The problem :: Copy each of the entries below line for line with no changes. Leave out the pictures.
☆ ☆ ☆
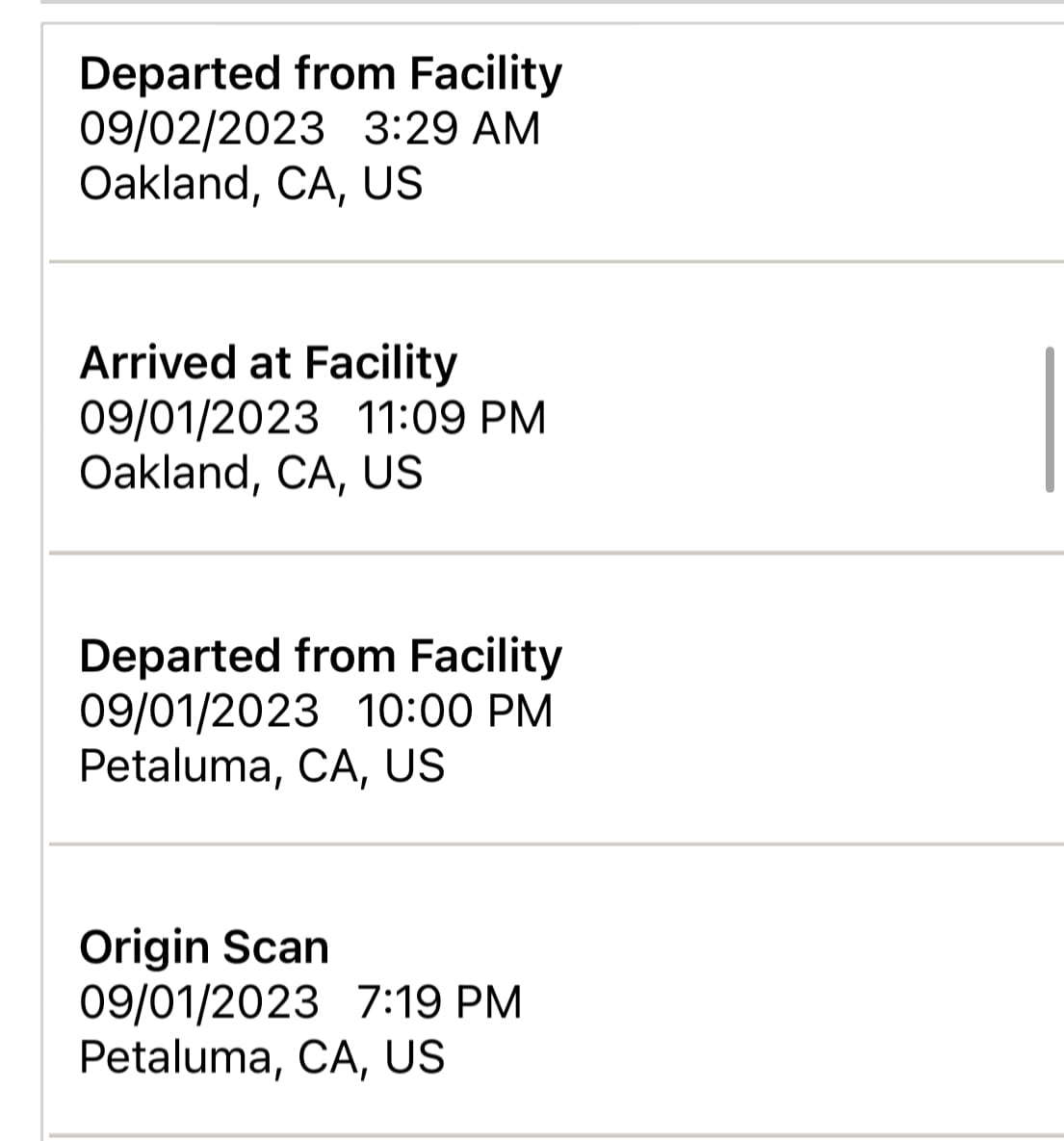Tap Petaluma, CA, US under Origin Scan
Viewport: 1064px width, 1141px height.
(262, 1057)
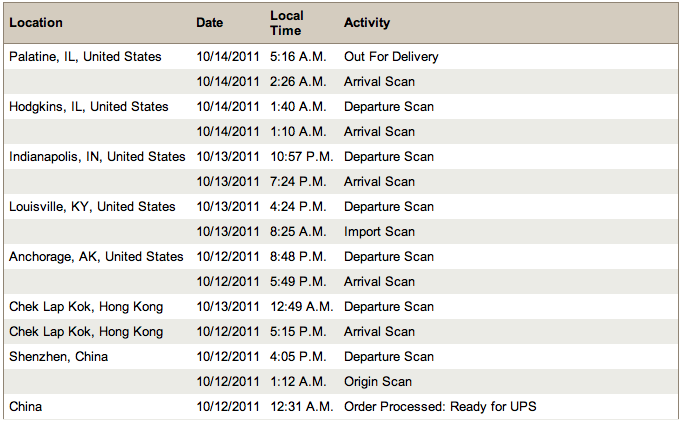Select the 5:16 A.M. local time cell

tap(298, 57)
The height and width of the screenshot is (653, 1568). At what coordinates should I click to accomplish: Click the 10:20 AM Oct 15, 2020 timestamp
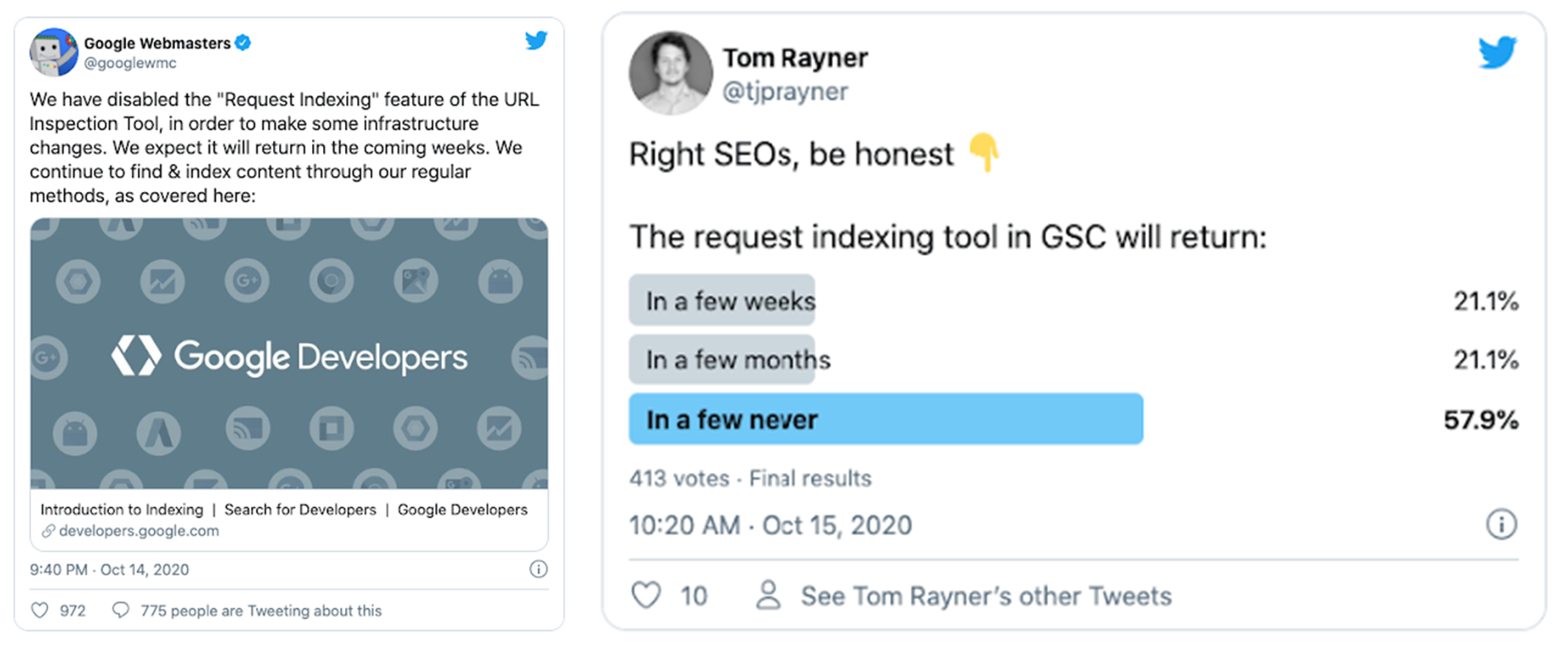tap(770, 525)
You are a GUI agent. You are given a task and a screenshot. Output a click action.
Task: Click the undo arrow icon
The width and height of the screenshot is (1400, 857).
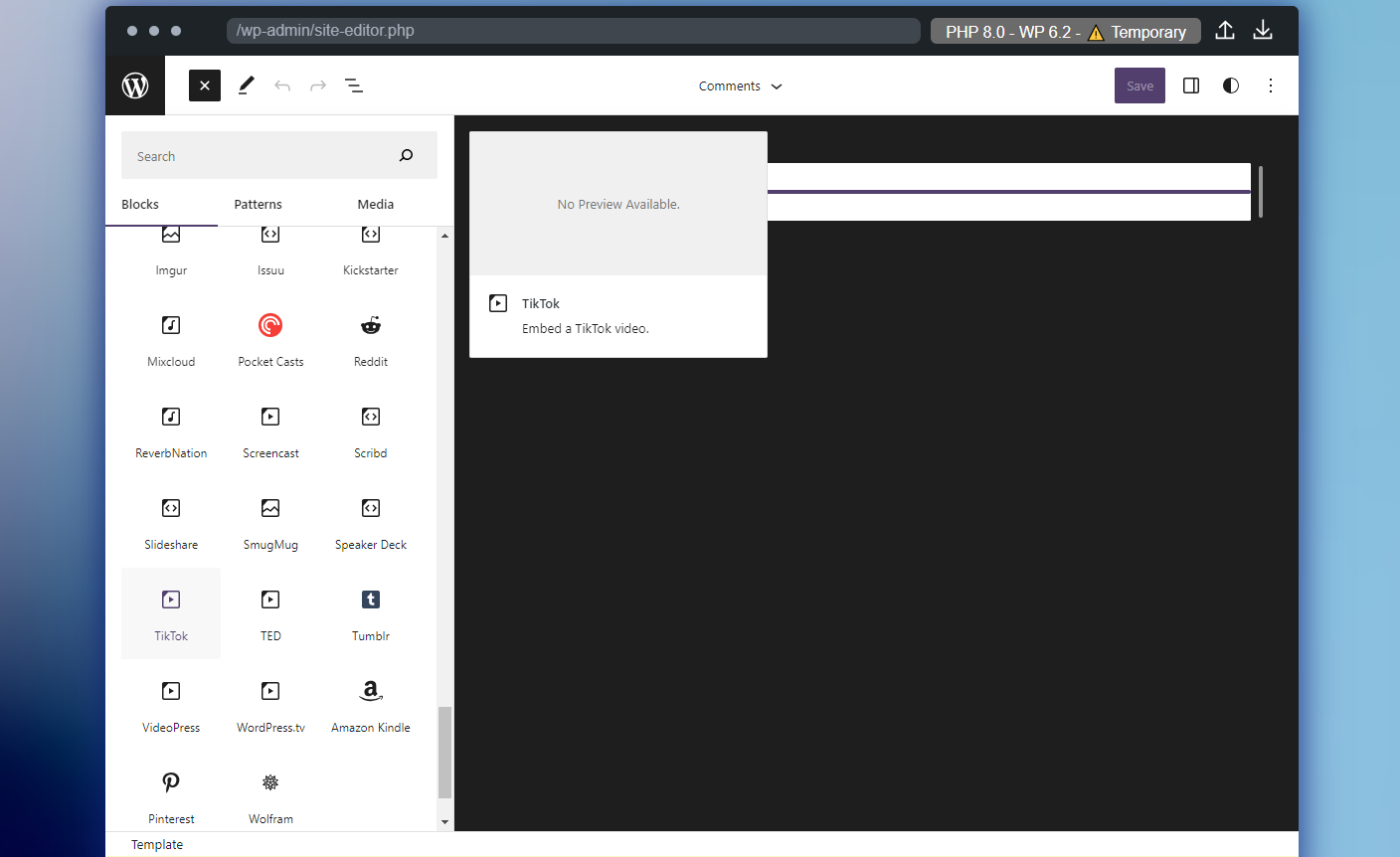coord(282,86)
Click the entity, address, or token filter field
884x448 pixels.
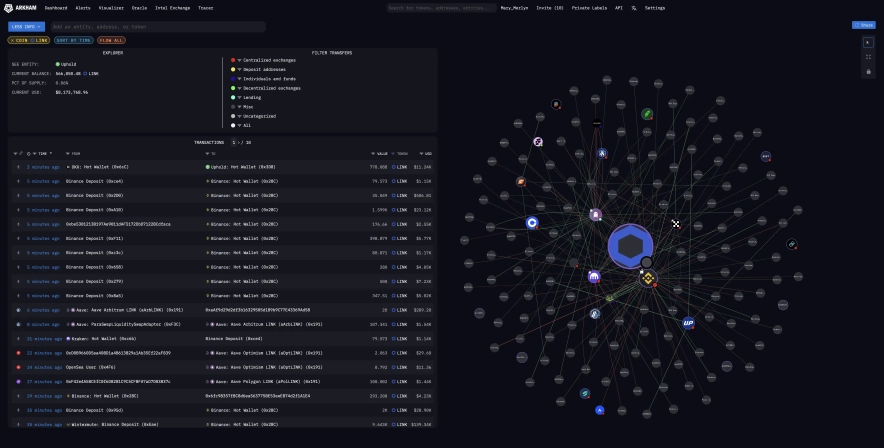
☆ ☆ ☆
Response ::
Tap Petaluma, CA, US under Origin Scan
Viewport: 1064px width, 1141px height.
(262, 1057)
Select the 5:16 A.M. local time cell

tap(298, 57)
The height and width of the screenshot is (653, 1568). At what coordinates should I click to accomplish: Click the 10:20 AM Oct 15, 2020 timestamp
tap(770, 525)
You are a GUI agent. You are given a task and a screenshot. Output a click action.
Task: Click the undo arrow icon
The width and height of the screenshot is (1400, 857).
coord(282,86)
Click the entity, address, or token filter field
884x448 pixels.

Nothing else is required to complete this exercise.